Working data:
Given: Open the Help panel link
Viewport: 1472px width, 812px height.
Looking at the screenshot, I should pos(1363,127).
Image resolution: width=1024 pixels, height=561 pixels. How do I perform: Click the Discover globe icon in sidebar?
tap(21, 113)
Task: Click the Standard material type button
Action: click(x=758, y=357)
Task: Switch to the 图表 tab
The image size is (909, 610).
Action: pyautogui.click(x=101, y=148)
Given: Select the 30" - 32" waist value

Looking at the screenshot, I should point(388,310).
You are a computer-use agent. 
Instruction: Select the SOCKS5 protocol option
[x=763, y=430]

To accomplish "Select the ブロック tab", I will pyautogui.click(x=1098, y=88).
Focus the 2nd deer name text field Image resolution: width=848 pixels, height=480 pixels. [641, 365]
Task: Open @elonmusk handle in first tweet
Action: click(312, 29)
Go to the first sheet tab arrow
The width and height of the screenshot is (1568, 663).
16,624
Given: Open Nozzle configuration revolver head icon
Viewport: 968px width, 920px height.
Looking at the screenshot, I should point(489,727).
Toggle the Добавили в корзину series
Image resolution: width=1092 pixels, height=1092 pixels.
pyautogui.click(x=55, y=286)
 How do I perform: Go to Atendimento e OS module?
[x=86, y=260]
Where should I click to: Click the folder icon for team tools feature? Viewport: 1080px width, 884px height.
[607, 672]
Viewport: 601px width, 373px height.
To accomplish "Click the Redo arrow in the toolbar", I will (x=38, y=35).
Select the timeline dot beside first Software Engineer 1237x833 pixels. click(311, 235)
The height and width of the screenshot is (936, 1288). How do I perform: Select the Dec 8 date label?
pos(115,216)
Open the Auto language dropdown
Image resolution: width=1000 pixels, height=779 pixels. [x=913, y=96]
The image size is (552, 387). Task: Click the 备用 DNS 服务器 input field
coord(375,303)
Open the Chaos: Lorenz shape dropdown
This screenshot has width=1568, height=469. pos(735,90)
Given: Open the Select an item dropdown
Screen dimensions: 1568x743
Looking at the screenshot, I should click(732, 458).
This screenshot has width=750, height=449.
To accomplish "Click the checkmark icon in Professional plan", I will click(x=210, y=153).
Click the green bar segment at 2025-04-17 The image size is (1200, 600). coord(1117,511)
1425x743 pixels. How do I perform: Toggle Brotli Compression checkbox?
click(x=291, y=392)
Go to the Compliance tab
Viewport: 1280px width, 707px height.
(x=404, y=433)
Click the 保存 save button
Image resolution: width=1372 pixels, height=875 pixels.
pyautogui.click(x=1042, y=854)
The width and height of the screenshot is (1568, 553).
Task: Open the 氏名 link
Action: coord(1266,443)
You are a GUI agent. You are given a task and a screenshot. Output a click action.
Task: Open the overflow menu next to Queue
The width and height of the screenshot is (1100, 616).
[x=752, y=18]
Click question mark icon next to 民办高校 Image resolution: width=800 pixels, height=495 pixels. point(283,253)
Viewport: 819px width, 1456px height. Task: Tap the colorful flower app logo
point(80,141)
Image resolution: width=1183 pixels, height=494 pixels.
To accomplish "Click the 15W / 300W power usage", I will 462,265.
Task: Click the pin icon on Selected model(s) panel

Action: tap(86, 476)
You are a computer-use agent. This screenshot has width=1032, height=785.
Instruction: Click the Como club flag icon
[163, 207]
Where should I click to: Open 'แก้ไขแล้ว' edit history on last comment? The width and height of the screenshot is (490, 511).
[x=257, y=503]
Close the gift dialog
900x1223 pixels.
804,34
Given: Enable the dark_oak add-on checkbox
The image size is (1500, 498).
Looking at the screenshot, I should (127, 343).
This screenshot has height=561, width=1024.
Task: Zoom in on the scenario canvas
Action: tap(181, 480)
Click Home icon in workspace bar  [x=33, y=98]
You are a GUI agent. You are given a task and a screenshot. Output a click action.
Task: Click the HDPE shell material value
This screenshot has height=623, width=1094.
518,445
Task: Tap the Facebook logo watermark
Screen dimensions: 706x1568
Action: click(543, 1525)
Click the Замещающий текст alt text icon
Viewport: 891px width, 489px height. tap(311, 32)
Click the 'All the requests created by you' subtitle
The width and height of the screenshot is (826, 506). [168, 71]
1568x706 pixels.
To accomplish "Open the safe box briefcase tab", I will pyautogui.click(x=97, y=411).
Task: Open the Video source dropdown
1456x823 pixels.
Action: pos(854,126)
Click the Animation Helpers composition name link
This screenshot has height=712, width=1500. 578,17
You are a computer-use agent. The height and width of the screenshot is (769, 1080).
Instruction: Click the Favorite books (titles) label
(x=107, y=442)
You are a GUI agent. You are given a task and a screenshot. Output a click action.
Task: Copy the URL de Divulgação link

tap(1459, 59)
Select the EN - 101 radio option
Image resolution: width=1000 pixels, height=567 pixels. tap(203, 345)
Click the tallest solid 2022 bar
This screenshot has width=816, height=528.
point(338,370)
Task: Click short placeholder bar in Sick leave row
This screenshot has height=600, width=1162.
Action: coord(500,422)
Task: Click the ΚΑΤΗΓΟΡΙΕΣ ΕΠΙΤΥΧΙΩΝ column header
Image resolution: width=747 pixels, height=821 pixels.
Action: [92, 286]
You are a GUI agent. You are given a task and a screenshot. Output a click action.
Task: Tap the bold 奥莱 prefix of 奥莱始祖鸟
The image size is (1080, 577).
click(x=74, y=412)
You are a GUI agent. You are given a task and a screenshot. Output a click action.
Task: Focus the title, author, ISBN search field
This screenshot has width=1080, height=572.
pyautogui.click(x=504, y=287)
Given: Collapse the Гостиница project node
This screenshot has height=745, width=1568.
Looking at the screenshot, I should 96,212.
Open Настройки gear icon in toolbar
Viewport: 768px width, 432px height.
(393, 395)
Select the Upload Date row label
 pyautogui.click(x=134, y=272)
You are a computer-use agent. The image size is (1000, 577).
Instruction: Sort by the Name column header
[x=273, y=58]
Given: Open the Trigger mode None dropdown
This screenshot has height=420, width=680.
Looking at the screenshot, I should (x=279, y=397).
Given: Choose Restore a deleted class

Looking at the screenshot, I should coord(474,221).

Task prompt:
Within the material, count the lines where the word "next" appears. The reply is that number and nothing more.

Response to the exercise:
2